▶
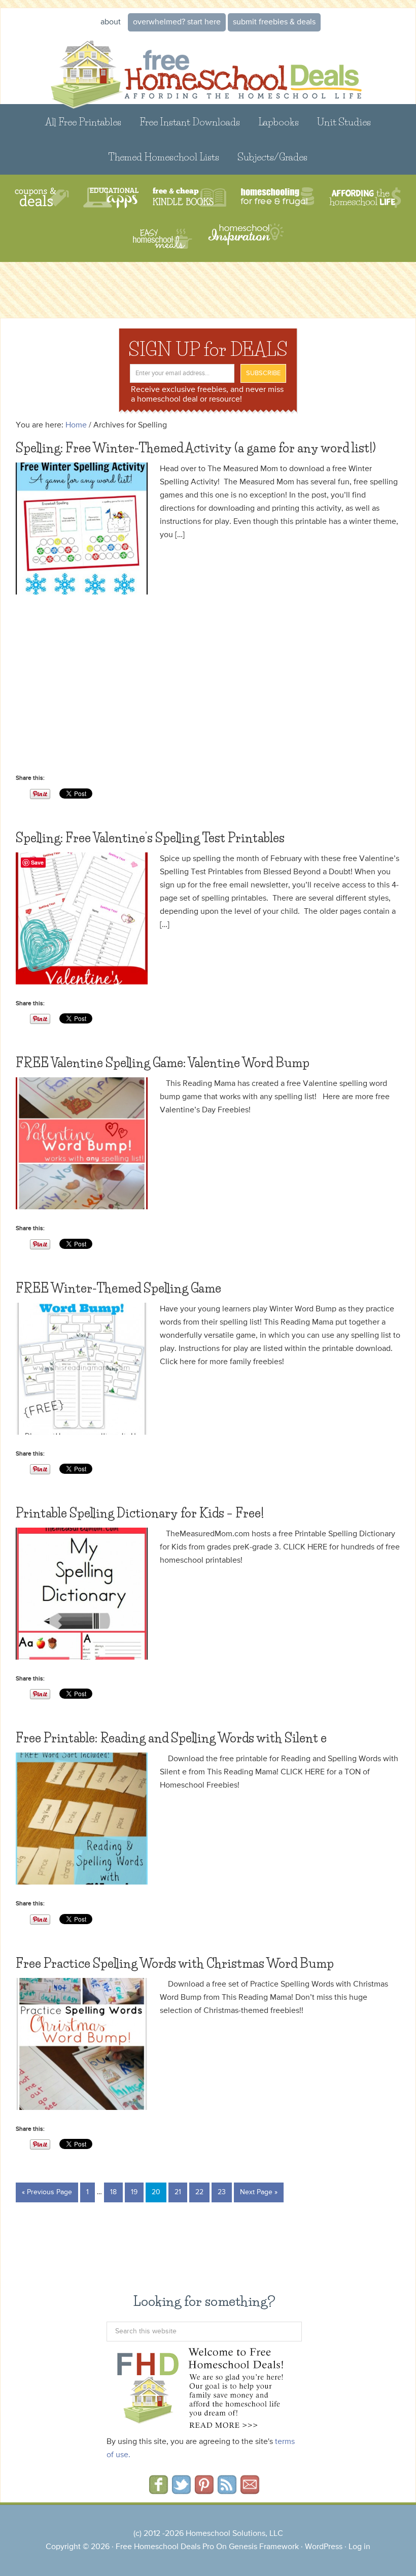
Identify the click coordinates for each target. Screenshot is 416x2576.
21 (178, 2192)
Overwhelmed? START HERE (177, 22)
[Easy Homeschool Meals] (162, 238)
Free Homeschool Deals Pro (165, 2547)
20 (156, 2192)
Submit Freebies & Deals (274, 22)
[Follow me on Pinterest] (204, 2491)
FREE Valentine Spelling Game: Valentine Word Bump (162, 1062)
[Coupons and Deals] (42, 197)
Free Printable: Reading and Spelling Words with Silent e (171, 1738)
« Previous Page (47, 2192)
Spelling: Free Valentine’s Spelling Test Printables (150, 838)
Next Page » (259, 2192)
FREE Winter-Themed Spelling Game (118, 1288)
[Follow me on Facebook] (158, 2491)
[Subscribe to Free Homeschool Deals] (227, 2491)
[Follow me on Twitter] (181, 2491)
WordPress (323, 2547)
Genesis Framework (264, 2547)
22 (199, 2192)
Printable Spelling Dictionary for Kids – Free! (140, 1513)
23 (222, 2192)
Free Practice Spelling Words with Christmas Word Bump (175, 1963)
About (110, 22)
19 (134, 2192)
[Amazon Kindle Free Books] (189, 197)
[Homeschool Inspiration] (245, 238)
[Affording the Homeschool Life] (365, 197)
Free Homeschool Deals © (208, 68)
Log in (359, 2547)
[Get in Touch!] (249, 2491)
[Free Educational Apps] (110, 197)
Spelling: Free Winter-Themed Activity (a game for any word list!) (196, 448)
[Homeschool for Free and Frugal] (277, 197)
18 (113, 2192)
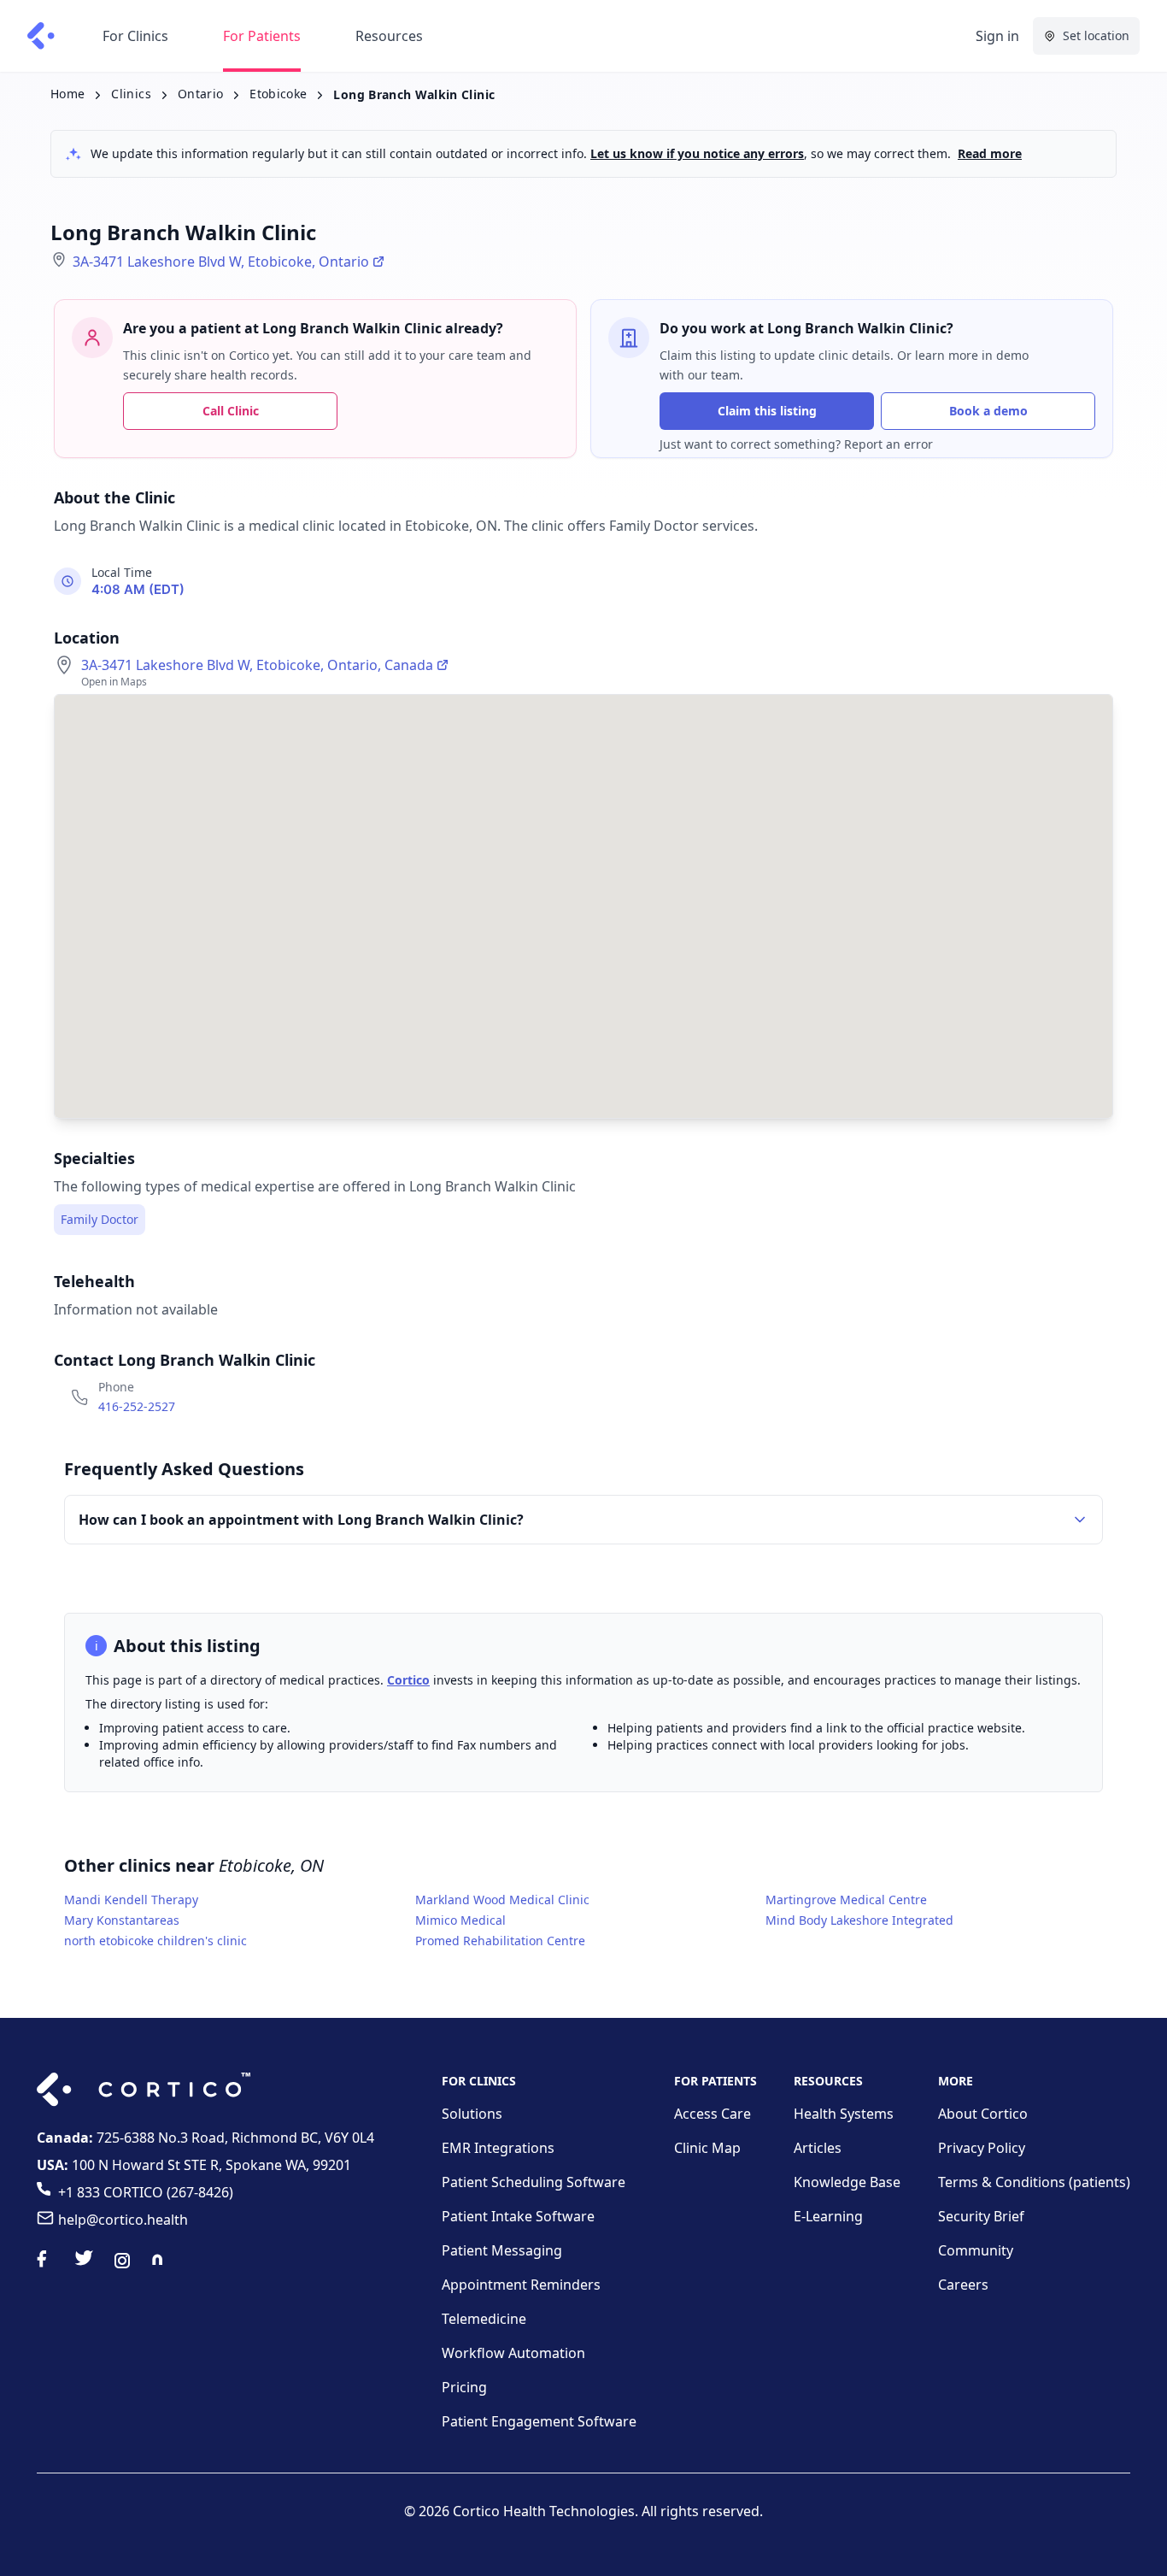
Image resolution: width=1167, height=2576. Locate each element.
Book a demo (988, 411)
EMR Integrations (498, 2147)
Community (975, 2250)
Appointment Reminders (521, 2284)
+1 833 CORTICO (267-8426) (145, 2192)
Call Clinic (230, 411)
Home (67, 93)
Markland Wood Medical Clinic (502, 1899)
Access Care (712, 2113)
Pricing (464, 2387)
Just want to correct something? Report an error (796, 444)
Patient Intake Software (518, 2216)
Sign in (997, 35)
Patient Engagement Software (539, 2421)
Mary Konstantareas (121, 1920)
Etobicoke (278, 93)
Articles (818, 2147)
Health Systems (844, 2113)
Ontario (200, 93)
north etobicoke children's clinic (155, 1940)
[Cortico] (41, 36)
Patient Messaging (502, 2250)
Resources (389, 35)
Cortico (408, 1680)
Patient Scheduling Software (533, 2182)
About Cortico (983, 2113)
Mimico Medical (460, 1920)
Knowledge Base (847, 2182)
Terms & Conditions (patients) (1034, 2182)
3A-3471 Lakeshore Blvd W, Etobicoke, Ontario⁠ (221, 261)
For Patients (262, 35)
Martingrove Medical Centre (846, 1899)
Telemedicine (484, 2318)
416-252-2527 (136, 1406)
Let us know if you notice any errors (697, 153)
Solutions (472, 2113)
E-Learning (828, 2216)
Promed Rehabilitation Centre (500, 1940)
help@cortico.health (123, 2219)
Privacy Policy (981, 2147)
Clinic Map (707, 2147)
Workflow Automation (513, 2353)
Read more (990, 153)
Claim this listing (767, 411)
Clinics (130, 93)
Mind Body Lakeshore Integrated (859, 1920)
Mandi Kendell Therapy (131, 1899)
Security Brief (981, 2216)
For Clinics (135, 35)
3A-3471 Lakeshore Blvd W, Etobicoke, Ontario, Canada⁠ (257, 665)
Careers (963, 2284)
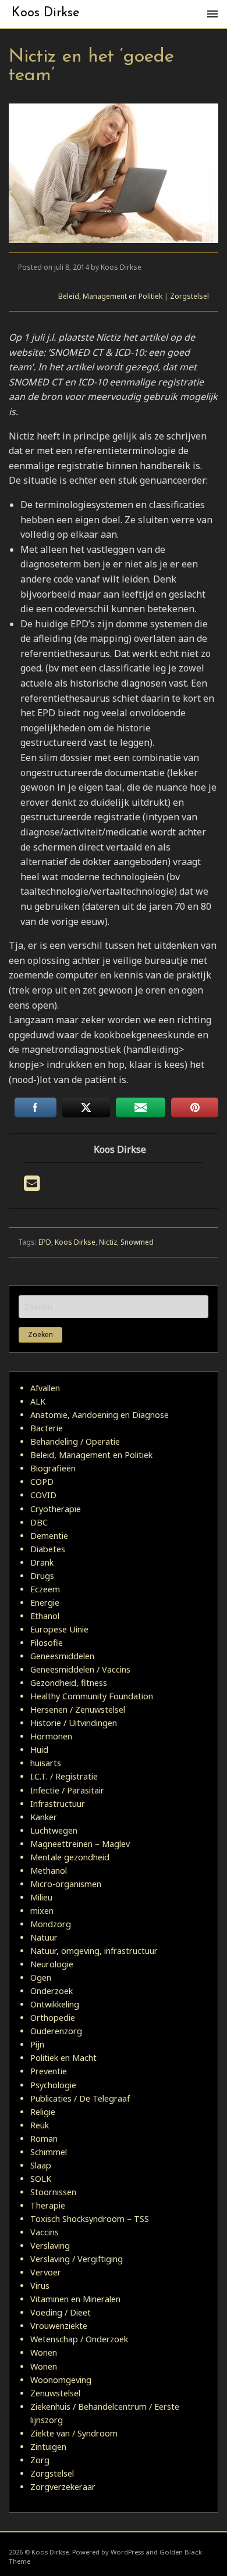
◀
EXERCISE – Above are the records; copy every one of them exactly and omit the images.

EXERCISE RESPONSE –
Identify the click coordinates for each target. Screenshot is 416x2576.
21 (178, 2192)
Overwhelmed? START HERE (177, 22)
[Easy Homeschool Meals] (162, 238)
Free Homeschool Deals Pro (165, 2547)
20 (156, 2192)
Submit Freebies & Deals (274, 22)
[Follow me on Pinterest] (204, 2491)
FREE Valentine Spelling Game: Valentine Word Bump (162, 1062)
[Coupons and Deals] (42, 197)
Free Printable: Reading and Spelling Words with Silent e (171, 1738)
« Previous Page (47, 2192)
Spelling: Free Valentine’s Spelling Test Printables (150, 838)
Next Page » (259, 2192)
FREE Winter-Themed Spelling Game (118, 1288)
[Follow me on Facebook] (158, 2491)
[Subscribe to Free Homeschool Deals] (227, 2491)
[Follow me on Twitter] (181, 2491)
WordPress (323, 2547)
Genesis Framework (264, 2547)
22 (199, 2192)
Printable Spelling Dictionary for Kids – Free! (140, 1513)
23 (222, 2192)
Free Practice Spelling Words with Christmas Word Bump (175, 1963)
About (110, 22)
19 (134, 2192)
[Amazon Kindle Free Books] (189, 197)
[Homeschool Inspiration] (245, 238)
[Affording the Homeschool Life] (365, 197)
Free Homeschool Deals © (208, 68)
Log in (359, 2547)
[Get in Touch!] (249, 2491)
[Free Educational Apps] (110, 197)
Spelling: Free Winter-Themed Activity (a game for any word list!) (196, 448)
[Homeschool for Free and Frugal] (277, 197)
18 (113, 2192)
Image resolution: width=1167, height=2576. Locate each element.
Book a demo (988, 411)
EMR Integrations (498, 2147)
Community (975, 2250)
Appointment Reminders (521, 2284)
+1 833 CORTICO (267-8426) (145, 2192)
Call Clinic (230, 411)
Home (67, 93)
Markland Wood Medical Clinic (502, 1899)
Access Care (712, 2113)
Pricing (464, 2387)
Just want to correct something? Report an error (796, 444)
Patient Intake Software (518, 2216)
Sign in (997, 35)
Patient Engagement Software (539, 2421)
Mary Konstantareas (121, 1920)
Etobicoke (278, 93)
Articles (818, 2147)
Health Systems (844, 2113)
Ontario (200, 93)
north etobicoke children's clinic (155, 1940)
[Cortico] (41, 36)
Patient Messaging (502, 2250)
Resources (389, 35)
Cortico (408, 1680)
Patient Scheduling Software (533, 2182)
About Cortico (983, 2113)
Mimico Medical (460, 1920)
Knowledge Base (847, 2182)
Terms & Conditions (patients) (1034, 2182)
3A-3471 Lakeshore Blvd W, Etobicoke, Ontario⁠ (221, 261)
For Patients (262, 35)
Martingrove Medical Centre (846, 1899)
Telemedicine (484, 2318)
416-252-2527 (136, 1406)
Let us know if you notice any errors (697, 153)
Solutions (472, 2113)
E-Learning (828, 2216)
Promed Rehabilitation Centre (500, 1940)
help@cortico.health (123, 2219)
Privacy Policy (981, 2147)
Clinic Map (707, 2147)
Workflow Automation (513, 2353)
Read more (990, 153)
Claim this listing (767, 411)
Clinics (130, 93)
Mind Body Lakeshore Integrated (859, 1920)
Mandi Kendell Therapy (131, 1899)
Security Brief (981, 2216)
For Clinics (135, 35)
3A-3471 Lakeshore Blvd W, Etobicoke, Ontario, Canada⁠ (257, 665)
Careers (963, 2284)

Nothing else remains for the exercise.